THE REQUEST ▸
Copy out every row below, requests included, and shift each answer coordinate by adding 110 to every number in it.

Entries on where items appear
++++++++++++++++++++
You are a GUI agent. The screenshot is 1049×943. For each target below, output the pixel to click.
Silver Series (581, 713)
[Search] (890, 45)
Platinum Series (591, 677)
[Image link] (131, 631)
++++++++++++++++++++
TASK RESULT ▸
You are a GUI agent. The screenshot is 1049×943. For each target below, output the pixel to click.
Silver Series (691, 823)
[Search] (1000, 155)
Platinum Series (701, 787)
[Image link] (241, 741)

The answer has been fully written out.